### WORK TO COMPLETE
Set the records down once more so that they match the source word for word.

(Stored data)
================================
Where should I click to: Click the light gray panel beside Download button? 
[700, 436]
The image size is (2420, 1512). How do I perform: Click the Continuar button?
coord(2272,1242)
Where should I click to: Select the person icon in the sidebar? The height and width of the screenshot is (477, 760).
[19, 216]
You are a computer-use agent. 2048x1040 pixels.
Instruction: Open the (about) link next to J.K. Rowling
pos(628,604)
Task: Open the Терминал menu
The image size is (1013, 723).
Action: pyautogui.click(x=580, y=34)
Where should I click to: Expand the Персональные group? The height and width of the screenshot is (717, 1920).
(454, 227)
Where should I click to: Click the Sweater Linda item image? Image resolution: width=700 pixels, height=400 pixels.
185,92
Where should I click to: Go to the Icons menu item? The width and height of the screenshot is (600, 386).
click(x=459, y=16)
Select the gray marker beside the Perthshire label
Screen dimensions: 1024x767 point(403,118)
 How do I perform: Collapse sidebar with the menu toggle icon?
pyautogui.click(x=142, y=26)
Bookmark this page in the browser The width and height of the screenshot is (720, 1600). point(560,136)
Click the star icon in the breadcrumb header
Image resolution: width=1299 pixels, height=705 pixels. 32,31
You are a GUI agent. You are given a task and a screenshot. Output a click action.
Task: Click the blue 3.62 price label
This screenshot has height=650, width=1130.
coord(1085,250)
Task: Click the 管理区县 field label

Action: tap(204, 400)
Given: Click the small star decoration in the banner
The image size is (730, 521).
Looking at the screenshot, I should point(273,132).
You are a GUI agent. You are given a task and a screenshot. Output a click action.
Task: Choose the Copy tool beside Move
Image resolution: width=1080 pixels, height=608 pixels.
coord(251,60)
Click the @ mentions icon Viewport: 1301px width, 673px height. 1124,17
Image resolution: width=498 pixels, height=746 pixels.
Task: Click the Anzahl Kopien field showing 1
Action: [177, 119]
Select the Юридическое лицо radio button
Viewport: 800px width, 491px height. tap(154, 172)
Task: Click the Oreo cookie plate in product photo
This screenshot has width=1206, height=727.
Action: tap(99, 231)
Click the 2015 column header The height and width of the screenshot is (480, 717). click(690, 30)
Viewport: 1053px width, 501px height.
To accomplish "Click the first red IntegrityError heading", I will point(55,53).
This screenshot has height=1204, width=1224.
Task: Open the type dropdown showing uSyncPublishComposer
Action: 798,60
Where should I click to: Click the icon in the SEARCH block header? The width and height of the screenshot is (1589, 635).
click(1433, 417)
================================
### ANSWER TO THIS TASK
Where should I click to: Click the light gray panel beside Download button? 
[700, 436]
The image size is (2420, 1512). How do I perform: Click the Continuar button?
coord(2272,1242)
Where should I click to: Select the person icon in the sidebar? The height and width of the screenshot is (477, 760).
[19, 216]
You are a computer-use agent. 2048x1040 pixels.
Instruction: Open the (about) link next to J.K. Rowling
pos(628,604)
Task: Open the Терминал menu
The image size is (1013, 723).
Action: pyautogui.click(x=580, y=34)
Where should I click to: Expand the Персональные group? The height and width of the screenshot is (717, 1920).
(454, 227)
Where should I click to: Click the Sweater Linda item image? Image resolution: width=700 pixels, height=400 pixels.
185,92
Where should I click to: Go to the Icons menu item? The width and height of the screenshot is (600, 386).
click(x=459, y=16)
Select the gray marker beside the Perthshire label
Screen dimensions: 1024x767 point(403,118)
 How do I perform: Collapse sidebar with the menu toggle icon?
pyautogui.click(x=142, y=26)
Bookmark this page in the browser The width and height of the screenshot is (720, 1600). point(560,136)
Click the star icon in the breadcrumb header
Image resolution: width=1299 pixels, height=705 pixels. 32,31
You are a GUI agent. You are given a task and a screenshot. Output a click action.
Task: Click the blue 3.62 price label
This screenshot has height=650, width=1130.
coord(1085,250)
Task: Click the 管理区县 field label

Action: tap(204, 400)
Given: Click the small star decoration in the banner
The image size is (730, 521).
Looking at the screenshot, I should point(273,132).
You are a GUI agent. You are given a task and a screenshot. Output a click action.
Task: Choose the Copy tool beside Move
Image resolution: width=1080 pixels, height=608 pixels.
coord(251,60)
Click the @ mentions icon Viewport: 1301px width, 673px height. 1124,17
Image resolution: width=498 pixels, height=746 pixels.
Task: Click the Anzahl Kopien field showing 1
Action: [177, 119]
Select the Юридическое лицо radio button
Viewport: 800px width, 491px height. tap(154, 172)
Task: Click the Oreo cookie plate in product photo
This screenshot has width=1206, height=727.
Action: tap(99, 231)
Click the 2015 column header The height and width of the screenshot is (480, 717). click(690, 30)
Viewport: 1053px width, 501px height.
To accomplish "Click the first red IntegrityError heading", I will point(55,53).
This screenshot has height=1204, width=1224.
Task: Open the type dropdown showing uSyncPublishComposer
Action: 798,60
Where should I click to: Click the icon in the SEARCH block header? The width and height of the screenshot is (1589, 635).
click(1433, 417)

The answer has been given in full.